At a first glance one could think that the synthesized frequency could reach the measured one (fin) and then the operation of the counter stops. Unfortunately this is not the case. A dynamic mechanism takes place instead. The circuit needs some time to realize the correct frequency relation. We will refer to this time as \"hysteresis\". Hysteresis depends on the initial timing relation of the DDS output and on the unknown frequency. Initially, during the hysteresis period, the indication regarding the larger frequency is ambiguous i.e. it can be erroneous. The ambiguity settles when two rising edges of the higher frequency waveform occur during one period of the lower one. If we consider the case of the DDS frequency to be equal to the unknown one, we will find that the comparator's output will toggle, indicating alternatively that the DDS frequency is higher or lower than the unknown. This is actually an acceptable and expected condition, because (as in a voltage comparator) an equality indication could not exist. In our case this is not a problem because the circuit is embedded in a closed loop. The loop will act in a manner that after some short time, the hysteresis, the situation will be reversed and so on. The duration of hysteresis is variable. This situation is controlled, as will be explained later. Although an analog implementation of the frequency comparator would look more robust to noise we insisted to the digital implementation for three reasons: ease of implementation in VLSI or Programmable Logic Devices (PLDs) with no need of analog components, wide frequency range of operation and shorter response time.

3.3 Interaction between frequency comparator and digital synthesizer

After the successive approximation of the unknown frequency the Frequency Comparator \"realizes\" that the synthesized frequency is higher (lower) than the unknown one and produces a logic 0 (1) at the output which commands the up/down counter to count in the down (up) direction. As previously mentioned, the output of

this counter is considered to be the FSW to the DDS stage. In the case when the DDS frequency was initially lower, the synthesized frequency will increase progressively to reach the unknown one. This will not be \"realized\" by the frequency comparator and the synthesized frequency will keep on increasing for some clock cycles, until the comparator detects the correct relation of it's two input frequencies, the unknown one and the DDS output. The same phenomenon will be observed for the opposite (decreasing) case also. This is due to hysteresis that was mentioned earlier.

COLLECTED DATA:
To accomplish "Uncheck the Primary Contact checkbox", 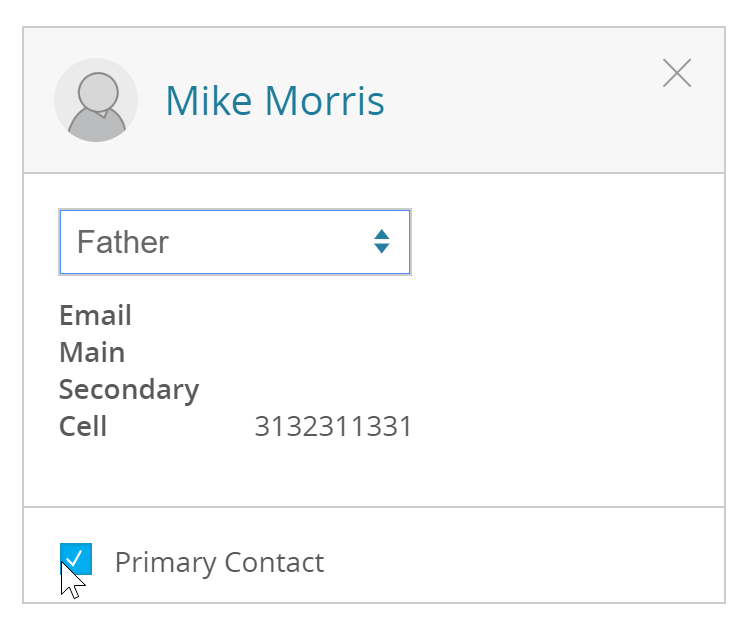I will [x=76, y=559].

PROBLEMS TO WORK ON:
(a) Answer these questions from the frequency comparator excerpt, giving each answer on its own line:
(i) What does the excerpt call the time the circuit needs to realize the correct frequency relation?
(ii) When does the ambiguity about the larger frequency settle?
(iii) What logic level does the comparator output when the synthesized frequency is higher than the unknown one?
(b) Translate this sentence from the frequency comparator excerpt into Spanish: "Hysteresis depends on the initial timing relation of the DDS output and on the unknown frequency."
(c) Retype the part of the frequency comparator excerpt starting at "this counter is" and ending at "was mentioned earlier.".
The listing plays no part in the work asked for here.

FINAL ANSWERS:
(a)
(i) Hysteresis.
(ii) When two rising edges of the higher frequency waveform occur during one period of the lower one.
(iii) A logic 0.

(b) La histéresis depende de la relación temporal inicial de la salida del DDS y de la frecuencia desconocida.

(c)
this counter is considered to be the FSW to the DDS stage. In the case when the DDS frequency was initially lower, the synthesized frequency will increase progressively to reach the unknown one. This will not be \"realized\" by the frequency comparator and the synthesized frequency will keep on increasing for some clock cycles, until the comparator detects the correct relation of it's two input frequencies, the unknown one and the DDS output. The same phenomenon will be observed for the opposite (decreasing) case also. This is due to hysteresis that was mentioned earlier.